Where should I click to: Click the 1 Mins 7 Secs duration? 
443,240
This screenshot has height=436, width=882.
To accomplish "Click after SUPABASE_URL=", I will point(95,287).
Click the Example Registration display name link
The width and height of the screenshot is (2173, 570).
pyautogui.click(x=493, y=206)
+--
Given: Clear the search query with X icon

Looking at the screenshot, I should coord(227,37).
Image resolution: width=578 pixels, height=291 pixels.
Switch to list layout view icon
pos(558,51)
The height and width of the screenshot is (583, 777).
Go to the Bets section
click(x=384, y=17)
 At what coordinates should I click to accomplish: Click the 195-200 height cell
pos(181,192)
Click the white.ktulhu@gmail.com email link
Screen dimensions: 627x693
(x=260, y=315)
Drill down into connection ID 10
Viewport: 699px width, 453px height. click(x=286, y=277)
+--
■ Exercise ■
There is a run of lines above from the one with "Where should I" to the one with "Click the Example"; print exactly that run, both ends included, and nothing else.

■ Exercise output ■
Where should I click to: Click the 1 Mins 7 Secs duration? 
443,240
This screenshot has height=436, width=882.
To accomplish "Click after SUPABASE_URL=", I will point(95,287).
Click the Example Registration display name link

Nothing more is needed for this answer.